Nian Myth

“So there’s this village that gets terrorized by this monster called Nian every year, and they all gathered and said “we’re sick of thai shit! We’re going to go hide in the mountains this year so Nian can’t get to us.” But then there’s this one guy who, last year, Nian got to his family, so he was like “I have nothing to lose, I’m going to stay here! I don’t want to go run, I’m tired.” And so he stays at home, but then, as Nian is approaching – as the day is drawing near – this old lady, who is later revealed to be a God, comes by and is like “I have a request for you: I need you to go hang up a red cloth on the door.” And this guy is like what the fuck why. And later on we found out it’s because Nian is scared of the color red but he [the man] doesn’t know that yet. And then she’s like “actually, I’m hungry, so I want to eat dumplings – you should make dumplings for me.” And he’s like “what the fuck why” but he can’t say no to a sweet old lady, so he goes to make dumplings. And the dumplings make a “dududududududu” sound as he’s mincing up the meat. He doesn’t know why he’s doing it but we find out that it’s because Nian is scared of loud noises, and that becomes the culture of making loud noises and setting firecrackers to ward off the Nian. And then Nian gets scared away, and they’re [the villagers] are like woah, this shit worked. And so this becomes a culture of how to keep Nian away.”
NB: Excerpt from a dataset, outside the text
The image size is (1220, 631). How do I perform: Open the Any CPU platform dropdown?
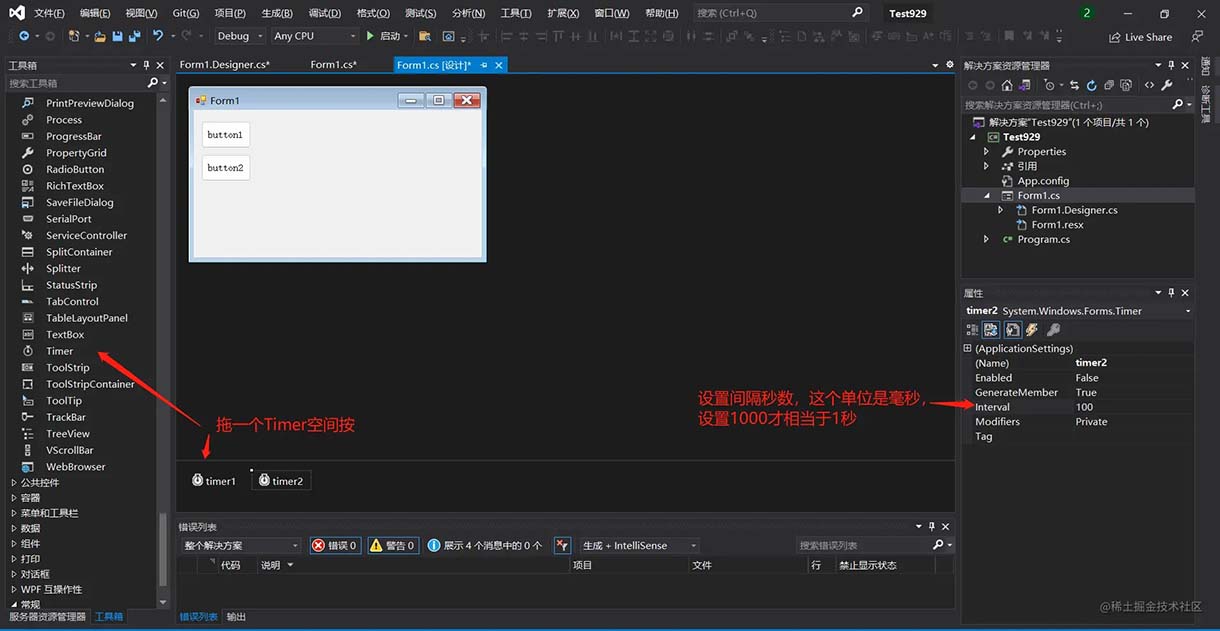pyautogui.click(x=315, y=35)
At this point, I asked to hear another version of the same story from a second teller. He began telling the story in a dramatic, kind of sarcastic impression of an old man. 

“A long, long time ago, there was a village in a deep forest in China. This village was terrorized by a monster called Nian everyday… I don’t know.”

We interrupted this moment to laugh at the mistake and correct the line. 

“Then, the village people angrily said “what do we do!?” Then, an old man from the corner says “you want to know how to defeat the Nian?” The village people said “yes, please old man. Please tell me!” And then, the old man says “if you want to defeat Nian, you must wear red colors. The Nian is very afraid of red. And you must also make big explosive sounds.” and the village people listened to the old man, and the next day, they all wore red and played with the firecrackers – “boom boom boom.” And the Nian, very scared, went “ooooooohhh, no red no!” The village people were very happy, and the old man was very happy too. The end.” 

Context: This story was told to me in a group conversation setting after I had requested for any myths, legends, or tales to be told to me. The first teller is a Chinese American student, and she attributes her knowledge of the story to her education in Chinese school as a child. The second teller is a Malaysian student, and he does not attribute his knowledge of the story to any specific source other than just the experience of growing up in Malaysia, as well as the experience of being a lion dancer performer in Lunar New Year celebrations. 

Analysis: This story is a well known Chinese myth that explains the traditions of the Lunar New Year, which as aforementioned involves wearing red, making dumplings, and other noisy forms of celebration. The monstrous villain of the story – the Nian – is the same character for the Chinese word for year, hence it may be explained that the original conception of the year may have come from the cycle of destruction by the beast. There’s an interesting contrast to be drawn between each iteration of this story told by each teller, given their different environments for learning the story. The first teller, who had learned of the myth from a more formal, academic setting, had a more detailed, intricate telling of the story that called back to the involvement of divinity, and an overall more precise version of the sequence of events. The second teller, on the other hand, had a relatively more simple telling of the story, with more drama put into the actual procedure of telling the story. While the differences in style could certainly be attributed to the different personalities of each teller, the contrast in levels of formality and detail can also point to their different ways they learned of the story. For the first teller, the story of the Nian has to be precise and structured in a way that can be accepted in an academic setting, while the second teller does not have the same restrictions and instead may choose to focus on a remember the core point of the story more so than the sequence of details.